GOAL: Rewrite the records from the line with "Viewport: 1568px width, 651px" to the line with "Tap the browser", putting "QR code icon" in place of "barcode scanner icon" and leaving everything else unchanged.

----

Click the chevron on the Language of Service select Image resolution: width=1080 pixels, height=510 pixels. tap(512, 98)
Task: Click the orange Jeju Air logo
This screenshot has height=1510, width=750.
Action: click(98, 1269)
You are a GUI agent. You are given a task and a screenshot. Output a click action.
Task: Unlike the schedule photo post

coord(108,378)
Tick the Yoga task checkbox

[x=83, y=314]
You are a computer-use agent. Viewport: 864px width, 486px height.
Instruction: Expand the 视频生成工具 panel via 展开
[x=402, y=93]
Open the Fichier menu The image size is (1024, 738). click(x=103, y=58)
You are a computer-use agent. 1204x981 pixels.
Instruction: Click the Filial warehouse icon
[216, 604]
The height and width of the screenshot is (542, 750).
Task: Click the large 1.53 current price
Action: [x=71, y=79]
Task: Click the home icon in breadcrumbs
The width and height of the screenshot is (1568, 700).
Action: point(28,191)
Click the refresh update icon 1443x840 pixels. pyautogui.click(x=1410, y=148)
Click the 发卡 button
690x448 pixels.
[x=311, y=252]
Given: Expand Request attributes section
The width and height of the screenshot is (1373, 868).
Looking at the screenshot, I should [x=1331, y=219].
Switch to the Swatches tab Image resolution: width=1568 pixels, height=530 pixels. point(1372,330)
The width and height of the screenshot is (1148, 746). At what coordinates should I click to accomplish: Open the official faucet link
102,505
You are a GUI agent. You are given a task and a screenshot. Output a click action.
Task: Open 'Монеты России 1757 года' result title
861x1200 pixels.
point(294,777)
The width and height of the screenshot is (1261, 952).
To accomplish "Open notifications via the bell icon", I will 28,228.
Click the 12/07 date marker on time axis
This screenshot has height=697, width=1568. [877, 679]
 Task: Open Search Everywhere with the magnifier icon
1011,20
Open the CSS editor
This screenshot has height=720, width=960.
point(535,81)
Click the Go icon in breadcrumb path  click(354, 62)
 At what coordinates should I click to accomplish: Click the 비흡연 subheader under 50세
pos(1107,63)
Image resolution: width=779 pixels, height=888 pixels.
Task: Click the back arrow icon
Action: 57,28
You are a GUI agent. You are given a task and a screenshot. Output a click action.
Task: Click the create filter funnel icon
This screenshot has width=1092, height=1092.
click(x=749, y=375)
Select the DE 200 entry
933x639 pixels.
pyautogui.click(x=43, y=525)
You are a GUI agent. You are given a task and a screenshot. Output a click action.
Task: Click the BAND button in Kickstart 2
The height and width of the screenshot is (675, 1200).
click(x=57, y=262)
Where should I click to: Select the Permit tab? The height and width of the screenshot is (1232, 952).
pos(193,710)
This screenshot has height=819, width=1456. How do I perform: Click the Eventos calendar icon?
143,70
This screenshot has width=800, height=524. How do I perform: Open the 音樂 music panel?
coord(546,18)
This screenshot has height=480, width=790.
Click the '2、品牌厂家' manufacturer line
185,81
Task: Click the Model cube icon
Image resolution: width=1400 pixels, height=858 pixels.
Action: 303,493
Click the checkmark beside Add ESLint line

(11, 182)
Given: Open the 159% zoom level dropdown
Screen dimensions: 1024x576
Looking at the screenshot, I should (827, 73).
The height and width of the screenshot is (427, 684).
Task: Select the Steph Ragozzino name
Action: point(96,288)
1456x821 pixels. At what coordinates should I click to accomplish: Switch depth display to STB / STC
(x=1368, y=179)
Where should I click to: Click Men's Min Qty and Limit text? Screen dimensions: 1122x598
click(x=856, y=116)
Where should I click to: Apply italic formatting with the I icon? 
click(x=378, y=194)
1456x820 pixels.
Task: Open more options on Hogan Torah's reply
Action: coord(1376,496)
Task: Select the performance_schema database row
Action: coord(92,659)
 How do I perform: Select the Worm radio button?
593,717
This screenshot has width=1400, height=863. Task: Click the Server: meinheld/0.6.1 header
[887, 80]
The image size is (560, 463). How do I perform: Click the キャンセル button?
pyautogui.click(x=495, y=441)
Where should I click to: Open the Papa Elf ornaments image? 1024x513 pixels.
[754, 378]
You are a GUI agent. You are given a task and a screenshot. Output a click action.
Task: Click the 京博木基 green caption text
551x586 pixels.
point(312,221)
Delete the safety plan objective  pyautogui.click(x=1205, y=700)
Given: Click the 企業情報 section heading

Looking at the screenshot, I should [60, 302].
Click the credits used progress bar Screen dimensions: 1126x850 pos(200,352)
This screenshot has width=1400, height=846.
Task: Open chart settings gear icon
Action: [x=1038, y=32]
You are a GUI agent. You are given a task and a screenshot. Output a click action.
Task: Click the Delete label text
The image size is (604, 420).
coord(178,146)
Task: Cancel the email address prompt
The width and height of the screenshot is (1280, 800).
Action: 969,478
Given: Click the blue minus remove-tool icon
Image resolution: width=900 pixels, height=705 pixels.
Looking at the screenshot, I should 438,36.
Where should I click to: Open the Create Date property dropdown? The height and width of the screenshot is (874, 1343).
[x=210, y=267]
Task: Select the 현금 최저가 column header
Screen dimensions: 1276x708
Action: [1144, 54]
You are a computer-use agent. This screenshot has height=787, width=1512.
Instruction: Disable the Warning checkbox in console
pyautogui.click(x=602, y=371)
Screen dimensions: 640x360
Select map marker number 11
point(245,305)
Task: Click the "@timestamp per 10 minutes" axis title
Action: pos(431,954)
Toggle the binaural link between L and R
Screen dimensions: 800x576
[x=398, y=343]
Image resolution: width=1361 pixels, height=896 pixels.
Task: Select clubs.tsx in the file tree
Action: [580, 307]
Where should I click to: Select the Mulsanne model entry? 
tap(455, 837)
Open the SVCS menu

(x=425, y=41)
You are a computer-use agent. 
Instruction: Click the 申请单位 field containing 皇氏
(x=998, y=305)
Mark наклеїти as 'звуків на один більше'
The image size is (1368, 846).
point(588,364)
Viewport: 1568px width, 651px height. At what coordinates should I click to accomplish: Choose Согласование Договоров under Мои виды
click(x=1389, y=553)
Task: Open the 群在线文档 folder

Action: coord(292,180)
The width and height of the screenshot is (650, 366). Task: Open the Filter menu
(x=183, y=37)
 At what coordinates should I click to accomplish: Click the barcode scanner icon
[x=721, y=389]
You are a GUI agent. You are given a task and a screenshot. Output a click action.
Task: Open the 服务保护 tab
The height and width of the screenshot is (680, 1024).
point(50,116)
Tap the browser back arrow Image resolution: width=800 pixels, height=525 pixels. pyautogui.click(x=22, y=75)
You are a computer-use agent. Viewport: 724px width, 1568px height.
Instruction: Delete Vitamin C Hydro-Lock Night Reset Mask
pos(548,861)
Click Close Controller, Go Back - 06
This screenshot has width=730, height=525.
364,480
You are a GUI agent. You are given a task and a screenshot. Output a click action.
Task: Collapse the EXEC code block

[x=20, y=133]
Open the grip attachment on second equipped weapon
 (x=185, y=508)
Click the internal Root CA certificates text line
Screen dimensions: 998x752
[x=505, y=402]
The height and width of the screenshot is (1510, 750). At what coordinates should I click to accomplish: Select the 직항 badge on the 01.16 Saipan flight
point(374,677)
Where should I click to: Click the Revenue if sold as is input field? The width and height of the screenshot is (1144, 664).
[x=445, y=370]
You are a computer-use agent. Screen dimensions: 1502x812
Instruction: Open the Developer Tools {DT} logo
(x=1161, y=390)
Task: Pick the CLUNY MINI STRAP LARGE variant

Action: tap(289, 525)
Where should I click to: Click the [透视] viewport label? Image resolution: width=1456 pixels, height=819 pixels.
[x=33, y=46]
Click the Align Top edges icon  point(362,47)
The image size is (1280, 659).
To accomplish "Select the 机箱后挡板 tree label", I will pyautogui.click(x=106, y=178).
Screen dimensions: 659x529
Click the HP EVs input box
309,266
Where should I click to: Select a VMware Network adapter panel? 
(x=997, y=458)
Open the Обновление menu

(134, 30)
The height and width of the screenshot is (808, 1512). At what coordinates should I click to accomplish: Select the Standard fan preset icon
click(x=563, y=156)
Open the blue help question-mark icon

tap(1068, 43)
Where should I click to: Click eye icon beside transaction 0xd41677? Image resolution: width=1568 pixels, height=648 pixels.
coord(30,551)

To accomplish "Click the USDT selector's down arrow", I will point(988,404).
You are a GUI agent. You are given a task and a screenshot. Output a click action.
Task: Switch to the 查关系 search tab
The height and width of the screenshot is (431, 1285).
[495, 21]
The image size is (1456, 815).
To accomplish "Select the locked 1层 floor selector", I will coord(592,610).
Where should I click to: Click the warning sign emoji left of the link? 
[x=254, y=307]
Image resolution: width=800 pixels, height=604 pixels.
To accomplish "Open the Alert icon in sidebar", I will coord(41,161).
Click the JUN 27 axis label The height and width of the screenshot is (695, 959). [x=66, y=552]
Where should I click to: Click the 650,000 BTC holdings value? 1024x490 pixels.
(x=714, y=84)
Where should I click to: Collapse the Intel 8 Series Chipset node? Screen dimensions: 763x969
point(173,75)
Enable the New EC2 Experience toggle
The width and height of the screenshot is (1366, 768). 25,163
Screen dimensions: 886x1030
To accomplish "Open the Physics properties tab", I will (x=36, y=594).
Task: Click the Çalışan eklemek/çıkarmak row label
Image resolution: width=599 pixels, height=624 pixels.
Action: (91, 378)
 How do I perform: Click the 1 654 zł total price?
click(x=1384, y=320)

----

TASK ANSWER:
Viewport: 1568px width, 651px height. At what coordinates should I click to accomplish: Choose Согласование Договоров under Мои виды
click(x=1389, y=553)
Task: Open the 群在线文档 folder

Action: coord(292,180)
The width and height of the screenshot is (650, 366). Task: Open the Filter menu
(x=183, y=37)
 At what coordinates should I click to accomplish: Click the QR code icon
[x=721, y=389]
You are a GUI agent. You are given a task and a screenshot. Output a click action.
Task: Open the 服务保护 tab
The height and width of the screenshot is (680, 1024).
point(50,116)
Tap the browser back arrow Image resolution: width=800 pixels, height=525 pixels. pyautogui.click(x=22, y=75)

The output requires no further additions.